### Action item
At the line containing "Svenska | (55, 2352)", begin repeating lines exactly, and stop only after the final line of the records below.

**** Provided records ****

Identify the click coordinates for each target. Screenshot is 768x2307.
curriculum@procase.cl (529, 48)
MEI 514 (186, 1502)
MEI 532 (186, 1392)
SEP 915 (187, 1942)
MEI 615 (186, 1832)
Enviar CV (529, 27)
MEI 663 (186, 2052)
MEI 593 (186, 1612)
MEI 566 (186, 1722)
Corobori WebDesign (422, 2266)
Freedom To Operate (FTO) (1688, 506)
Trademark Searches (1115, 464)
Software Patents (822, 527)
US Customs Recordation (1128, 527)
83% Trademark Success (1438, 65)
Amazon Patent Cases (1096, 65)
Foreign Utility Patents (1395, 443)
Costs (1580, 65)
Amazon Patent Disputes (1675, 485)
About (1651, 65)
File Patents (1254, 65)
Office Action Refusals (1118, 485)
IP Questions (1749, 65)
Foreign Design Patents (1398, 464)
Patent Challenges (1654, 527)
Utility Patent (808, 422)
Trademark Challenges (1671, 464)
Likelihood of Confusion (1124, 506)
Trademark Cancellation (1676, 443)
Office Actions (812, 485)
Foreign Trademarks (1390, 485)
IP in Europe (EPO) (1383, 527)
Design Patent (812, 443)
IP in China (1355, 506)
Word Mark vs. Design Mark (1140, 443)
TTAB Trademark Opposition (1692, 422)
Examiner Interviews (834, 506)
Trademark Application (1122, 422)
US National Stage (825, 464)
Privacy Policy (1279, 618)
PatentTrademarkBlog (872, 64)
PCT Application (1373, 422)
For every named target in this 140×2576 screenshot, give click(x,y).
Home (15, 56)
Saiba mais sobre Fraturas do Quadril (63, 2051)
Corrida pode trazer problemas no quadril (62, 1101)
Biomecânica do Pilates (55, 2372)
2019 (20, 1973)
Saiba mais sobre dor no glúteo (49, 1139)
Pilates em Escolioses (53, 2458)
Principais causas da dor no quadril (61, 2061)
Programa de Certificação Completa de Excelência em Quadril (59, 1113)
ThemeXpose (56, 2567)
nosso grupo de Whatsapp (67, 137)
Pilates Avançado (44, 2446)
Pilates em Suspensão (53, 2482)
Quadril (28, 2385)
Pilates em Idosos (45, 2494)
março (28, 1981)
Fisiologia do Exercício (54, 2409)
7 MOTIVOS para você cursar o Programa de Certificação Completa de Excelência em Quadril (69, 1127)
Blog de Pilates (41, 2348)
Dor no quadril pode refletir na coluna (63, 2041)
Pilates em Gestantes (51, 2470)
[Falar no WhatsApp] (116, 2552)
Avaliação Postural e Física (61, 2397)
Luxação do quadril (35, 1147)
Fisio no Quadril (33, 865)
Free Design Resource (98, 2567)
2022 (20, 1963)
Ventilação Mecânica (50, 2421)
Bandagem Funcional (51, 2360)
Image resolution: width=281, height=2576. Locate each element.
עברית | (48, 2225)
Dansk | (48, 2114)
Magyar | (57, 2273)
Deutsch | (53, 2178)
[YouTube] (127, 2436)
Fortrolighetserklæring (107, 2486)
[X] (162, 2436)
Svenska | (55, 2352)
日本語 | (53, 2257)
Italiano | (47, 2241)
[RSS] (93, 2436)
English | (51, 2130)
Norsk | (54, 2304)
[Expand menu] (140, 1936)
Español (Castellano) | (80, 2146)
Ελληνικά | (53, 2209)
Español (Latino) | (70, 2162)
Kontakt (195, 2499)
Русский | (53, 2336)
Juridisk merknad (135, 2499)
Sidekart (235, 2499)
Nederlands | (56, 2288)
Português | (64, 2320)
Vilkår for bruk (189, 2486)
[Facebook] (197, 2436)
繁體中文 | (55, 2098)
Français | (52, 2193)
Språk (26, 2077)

****

### Exercise output
Svenska | (55, 2352)
日本語 | (53, 2257)
Italiano | (47, 2241)
[RSS] (93, 2436)
English | (51, 2130)
Norsk | (54, 2304)
[Expand menu] (140, 1936)
Español (Castellano) | (80, 2146)
Ελληνικά | (53, 2209)
Español (Latino) | (70, 2162)
Kontakt (195, 2499)
Русский | (53, 2336)
Juridisk merknad (135, 2499)
Sidekart (235, 2499)
Nederlands | (56, 2288)
Português | (64, 2320)
Vilkår for bruk (189, 2486)
[Facebook] (197, 2436)
繁體中文 | (55, 2098)
Français | (52, 2193)
Språk (26, 2077)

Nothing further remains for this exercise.